Please rescale the items starting at the first line and ending at the line containing "sales (215, 957)", both included. Rewrite every line, including those without coordinates, multiply each coordinate by 1.7, round to a whole number with halves going up, and return only those lines.

- _Given data_:
- - -

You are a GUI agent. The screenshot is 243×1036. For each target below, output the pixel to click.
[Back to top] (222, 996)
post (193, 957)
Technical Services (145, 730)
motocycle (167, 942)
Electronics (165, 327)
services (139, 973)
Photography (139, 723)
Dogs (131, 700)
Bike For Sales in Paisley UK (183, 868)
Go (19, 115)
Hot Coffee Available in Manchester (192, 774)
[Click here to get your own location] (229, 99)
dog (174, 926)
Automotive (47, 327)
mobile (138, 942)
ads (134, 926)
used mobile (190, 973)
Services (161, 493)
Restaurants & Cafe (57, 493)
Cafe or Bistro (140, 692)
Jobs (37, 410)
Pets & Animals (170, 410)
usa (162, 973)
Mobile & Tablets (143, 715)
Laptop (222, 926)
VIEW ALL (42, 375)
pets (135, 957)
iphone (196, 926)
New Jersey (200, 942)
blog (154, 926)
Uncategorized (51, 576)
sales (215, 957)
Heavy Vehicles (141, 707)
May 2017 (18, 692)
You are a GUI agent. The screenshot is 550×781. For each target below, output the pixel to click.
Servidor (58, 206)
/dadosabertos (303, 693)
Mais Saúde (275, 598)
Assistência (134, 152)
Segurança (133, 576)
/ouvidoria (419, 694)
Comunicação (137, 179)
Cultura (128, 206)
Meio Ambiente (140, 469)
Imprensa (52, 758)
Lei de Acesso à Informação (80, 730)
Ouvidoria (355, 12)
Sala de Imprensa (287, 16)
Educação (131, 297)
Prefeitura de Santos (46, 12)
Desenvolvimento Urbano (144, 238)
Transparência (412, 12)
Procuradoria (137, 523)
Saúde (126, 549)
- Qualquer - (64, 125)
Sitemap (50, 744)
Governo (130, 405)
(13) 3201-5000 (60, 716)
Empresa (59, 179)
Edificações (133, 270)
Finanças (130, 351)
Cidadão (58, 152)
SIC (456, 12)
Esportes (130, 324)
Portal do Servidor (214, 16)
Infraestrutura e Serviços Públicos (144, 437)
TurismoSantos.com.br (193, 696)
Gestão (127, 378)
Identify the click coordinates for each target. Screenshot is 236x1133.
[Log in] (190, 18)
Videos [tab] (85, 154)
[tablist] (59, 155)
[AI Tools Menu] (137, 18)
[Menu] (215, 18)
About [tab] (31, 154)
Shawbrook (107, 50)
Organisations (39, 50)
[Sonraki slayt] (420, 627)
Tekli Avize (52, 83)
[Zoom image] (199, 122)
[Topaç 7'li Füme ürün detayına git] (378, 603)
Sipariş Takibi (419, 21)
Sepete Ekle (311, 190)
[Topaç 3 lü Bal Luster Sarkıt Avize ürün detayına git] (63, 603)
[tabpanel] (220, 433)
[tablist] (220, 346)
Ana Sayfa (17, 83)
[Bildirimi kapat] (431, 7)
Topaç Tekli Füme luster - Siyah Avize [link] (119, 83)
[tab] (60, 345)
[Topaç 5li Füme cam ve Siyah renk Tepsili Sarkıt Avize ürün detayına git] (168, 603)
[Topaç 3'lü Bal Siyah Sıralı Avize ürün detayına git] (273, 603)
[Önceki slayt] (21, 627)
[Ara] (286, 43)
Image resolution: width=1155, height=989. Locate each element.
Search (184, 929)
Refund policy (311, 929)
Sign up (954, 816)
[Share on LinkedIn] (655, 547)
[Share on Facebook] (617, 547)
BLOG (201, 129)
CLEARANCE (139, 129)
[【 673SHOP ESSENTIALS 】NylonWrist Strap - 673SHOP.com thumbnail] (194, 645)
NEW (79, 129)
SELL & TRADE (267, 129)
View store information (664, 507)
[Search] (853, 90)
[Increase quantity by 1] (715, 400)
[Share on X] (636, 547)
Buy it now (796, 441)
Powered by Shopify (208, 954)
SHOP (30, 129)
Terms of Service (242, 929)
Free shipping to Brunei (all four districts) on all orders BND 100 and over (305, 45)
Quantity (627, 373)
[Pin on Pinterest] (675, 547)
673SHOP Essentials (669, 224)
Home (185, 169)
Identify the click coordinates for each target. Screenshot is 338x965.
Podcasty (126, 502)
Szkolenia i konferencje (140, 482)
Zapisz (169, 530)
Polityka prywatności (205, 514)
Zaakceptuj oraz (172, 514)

- - -

- _Result for this task_:
You are a GUI agent. The screenshot is 243×1036. For each target below, output the pixel to click.
[Back to top] (377, 1693)
post (328, 1627)
Technical Services (247, 1241)
motocycle (284, 1601)
Electronics (281, 556)
services (236, 1654)
Photography (236, 1229)
Dogs (223, 1190)
Bike For Sales in Paisley UK (311, 1476)
Go (32, 196)
Hot Coffee Available in Manchester (326, 1316)
[Click here to get your own location] (389, 168)
dog (296, 1574)
Automotive (80, 556)
mobile (235, 1601)
ads (228, 1574)
used mobile (323, 1654)
Services (274, 838)
Restaurants & Cafe (97, 838)
Cafe or Bistro (238, 1176)
Jobs (63, 697)
Pets & Animals (289, 697)
usa (275, 1654)
Mobile & Tablets (243, 1216)
Laptop (377, 1574)
VIEW ALL (71, 638)
pets (230, 1627)
iphone (333, 1574)
New Jersey (340, 1601)
blog (262, 1574)
Uncategorized (87, 979)
sales (366, 1627)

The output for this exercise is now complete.